Earthen pots hung on a Peepal tree, usually near the cremation grounds, is a rarity in normal times.
As per Hindu tradition, the ashes placed in the earthen pot, called 'Ghant' is hung on a Peepal tree until the ashes are immersed.
Usually, a tree has two to three Ghant hanging on them at a time. These are usually of those whose children are abroad and cannot return immediately for cremation. Today, however, with the pandemic raging on and the death toll mounting, the number of 'ghant' hanging on Peepal tree is growing by the day.
"There are more than two dozen 'ghant' hanging here. People are not coming back to collect the ashes of their family members and we cannot discard them. Maybe, after waiting for a few more days, we will immerse them in the river," said Krishna (name changed on request) a worker at the Gulala cremation ghat in Lucknow.

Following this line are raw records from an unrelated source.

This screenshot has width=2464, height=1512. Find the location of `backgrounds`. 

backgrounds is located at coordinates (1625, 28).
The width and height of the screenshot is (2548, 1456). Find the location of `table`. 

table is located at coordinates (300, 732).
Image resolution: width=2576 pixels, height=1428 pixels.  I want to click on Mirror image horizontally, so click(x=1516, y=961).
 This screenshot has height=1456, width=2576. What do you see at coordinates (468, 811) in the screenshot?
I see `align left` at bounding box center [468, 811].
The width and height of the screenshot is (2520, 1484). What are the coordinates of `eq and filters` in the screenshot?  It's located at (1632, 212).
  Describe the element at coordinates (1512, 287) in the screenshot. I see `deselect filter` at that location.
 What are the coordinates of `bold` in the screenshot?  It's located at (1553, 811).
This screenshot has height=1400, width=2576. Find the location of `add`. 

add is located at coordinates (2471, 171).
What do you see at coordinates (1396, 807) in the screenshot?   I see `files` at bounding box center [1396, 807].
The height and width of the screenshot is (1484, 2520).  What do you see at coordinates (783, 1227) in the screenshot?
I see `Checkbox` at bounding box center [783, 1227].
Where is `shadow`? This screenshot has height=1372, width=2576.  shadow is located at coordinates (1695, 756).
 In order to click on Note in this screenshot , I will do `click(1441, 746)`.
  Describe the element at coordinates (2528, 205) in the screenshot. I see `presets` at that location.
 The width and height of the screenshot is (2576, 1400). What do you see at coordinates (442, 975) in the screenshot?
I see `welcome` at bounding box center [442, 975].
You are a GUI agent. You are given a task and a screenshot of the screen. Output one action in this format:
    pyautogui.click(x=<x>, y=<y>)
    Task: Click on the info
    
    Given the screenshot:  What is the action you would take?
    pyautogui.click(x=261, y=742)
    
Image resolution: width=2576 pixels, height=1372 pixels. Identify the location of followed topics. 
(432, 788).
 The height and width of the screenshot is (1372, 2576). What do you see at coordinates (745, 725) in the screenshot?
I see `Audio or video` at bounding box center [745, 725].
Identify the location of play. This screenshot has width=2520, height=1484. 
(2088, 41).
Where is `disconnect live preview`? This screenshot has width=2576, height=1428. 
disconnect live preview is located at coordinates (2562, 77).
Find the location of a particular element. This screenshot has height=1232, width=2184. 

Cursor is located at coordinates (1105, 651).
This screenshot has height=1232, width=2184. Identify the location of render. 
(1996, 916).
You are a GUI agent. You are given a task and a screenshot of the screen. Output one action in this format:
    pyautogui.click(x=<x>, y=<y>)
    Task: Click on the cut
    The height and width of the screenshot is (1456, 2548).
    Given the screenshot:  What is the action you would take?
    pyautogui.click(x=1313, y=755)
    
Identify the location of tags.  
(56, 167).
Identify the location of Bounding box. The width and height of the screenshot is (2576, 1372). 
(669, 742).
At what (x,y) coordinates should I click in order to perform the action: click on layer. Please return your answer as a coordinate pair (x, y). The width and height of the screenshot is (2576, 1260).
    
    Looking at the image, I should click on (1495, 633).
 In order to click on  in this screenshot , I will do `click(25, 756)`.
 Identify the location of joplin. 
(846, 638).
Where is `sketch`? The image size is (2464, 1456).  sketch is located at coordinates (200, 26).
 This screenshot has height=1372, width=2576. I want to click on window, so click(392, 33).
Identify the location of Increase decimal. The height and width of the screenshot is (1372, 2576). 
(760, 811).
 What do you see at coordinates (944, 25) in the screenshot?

He said that the Covid scare was so great that there have been at least three instances in the past one week where the relatives have left the bodies at the cremation ground without cremating them because they were asked to wait for their turn.
While hanging a 'ghant' is a traditional way of keeping the ashes till the immersion is done, some cremation grounds have also got lockers where the urn can be kept. "Our lockers are full and people now put a slip with the name of the deceased and hang the pot on the tree," said Alok, a worker at the Parmat Ghat in Kanpur.
Workers at the cremation grounds say that here is no time to perform pre-cremation rituals that include chanting of mantras. "We now do the basics and the pyre is set on fire because there are bodies waiting in the queue. Even the cremation of non-Covid bodies is being rushed up. It is a sad situation but the fact is that no one - not even the closest relatives, want to stay at the cremation ground
Abhimanyu Tiwari, a priest at Rasoolabad ghat in Prayagraj, said, "We are performing cremation for around 60-70 bodies every day and more than half of them are not able to perform the last rites. Still, there are so many Ghant tied on the tree that just a look makes a person shiver."
No, post-death rituals
Post-death rituals are also being done away with. "When my father died last week, my mother-in-law, husband and sister-in-law had also tested positive. They are all in home isolation and there is no question of even holding a prayer meeting for my father-in-law," said Nalini Singh, a young homemaker.
Most of the people, in whose families deaths have taken place, are not holding the 'Tehraveen' ritual that is held on the 13th day of the death.
"There is no point because people cannot attend the ritual which is actually a kind of farewell feast in memory of the deceased. We will hold a prayer meeting when things normalize," said Nishant Mehrotra, who lost both his parents to Covid this month.